MOTS-c restricts glycolysis in CD4+ T cells from T1D patients

T1D patients showed significantly lower levels of circulating MOTS-c than healthy controls (HC) (Figure 7B), consistently reflecting the function of MOTS-c in promoting Treg cells and suppressing TH1 cells. Indeed, CD4+ T cells from T1D patients showed significantly reduced OXPHOS and relied more on glycolysis to produce cellular ATP than those from healthy individuals (Figure 7C, 7D; Figure S9A). Further analyses between serum MOTS-c level and CD4+ glycoATP showed negative correlation, whereas serum MOTS-c level and mitoATP showed positive correlation. These data suggest that MOTS-c is highly associated with CD4+ T cell metabolism (Figure 7E, 7F). Interestingly, aerobic glycolysis is a key mTOR-dependent metabolic pathway that enables CD4+ T cells to exhibit effector functions(Buck et al., 2016; Chang et al., 2013; Cheng et al., 2014).

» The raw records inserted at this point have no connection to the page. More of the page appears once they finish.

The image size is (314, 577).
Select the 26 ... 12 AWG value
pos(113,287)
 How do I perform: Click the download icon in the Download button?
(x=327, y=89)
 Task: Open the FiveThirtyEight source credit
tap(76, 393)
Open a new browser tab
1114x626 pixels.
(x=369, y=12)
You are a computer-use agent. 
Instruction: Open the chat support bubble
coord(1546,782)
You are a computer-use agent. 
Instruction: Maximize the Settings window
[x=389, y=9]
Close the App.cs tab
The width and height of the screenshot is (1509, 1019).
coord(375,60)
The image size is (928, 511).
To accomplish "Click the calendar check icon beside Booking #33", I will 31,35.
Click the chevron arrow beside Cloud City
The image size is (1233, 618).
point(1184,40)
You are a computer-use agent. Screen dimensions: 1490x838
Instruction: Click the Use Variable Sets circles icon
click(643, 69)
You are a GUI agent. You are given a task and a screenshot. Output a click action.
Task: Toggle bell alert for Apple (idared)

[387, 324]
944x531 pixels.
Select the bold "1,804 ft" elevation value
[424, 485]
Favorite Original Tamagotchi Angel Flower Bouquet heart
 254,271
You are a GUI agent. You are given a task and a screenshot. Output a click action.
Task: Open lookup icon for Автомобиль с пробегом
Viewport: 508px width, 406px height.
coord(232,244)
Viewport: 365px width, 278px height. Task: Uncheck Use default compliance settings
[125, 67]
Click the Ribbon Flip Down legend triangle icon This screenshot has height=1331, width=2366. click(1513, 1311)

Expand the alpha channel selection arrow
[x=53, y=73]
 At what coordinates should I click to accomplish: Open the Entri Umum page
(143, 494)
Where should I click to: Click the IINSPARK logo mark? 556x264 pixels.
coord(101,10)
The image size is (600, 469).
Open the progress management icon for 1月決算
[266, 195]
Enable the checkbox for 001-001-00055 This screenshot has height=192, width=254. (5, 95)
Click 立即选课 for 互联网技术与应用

We tested whether MOTS-c could suppress glycolysis in CD4+ T cell activation. We firstly treated cells with either vehicle or MOTS-c and then, activated CD4+ T cells in real-time by stimulating them with human antibodies against CD3 and CD28. MOTS-c significantly blunted activation-induced glycolytic increase in CD4+ T cells from both HC and T1D, yet the effect was less pronounced in cells from T1D patients (Figure 7G); basal glycolytic rate was higher in T cells from T1D patients. Similar results were observed in CD8+ T cells in T1D patients (Figure S9B, S9C). These results suggest that MOTS-c can inhibit T cell activation in T1D patients and may provide a novel therapeutic target.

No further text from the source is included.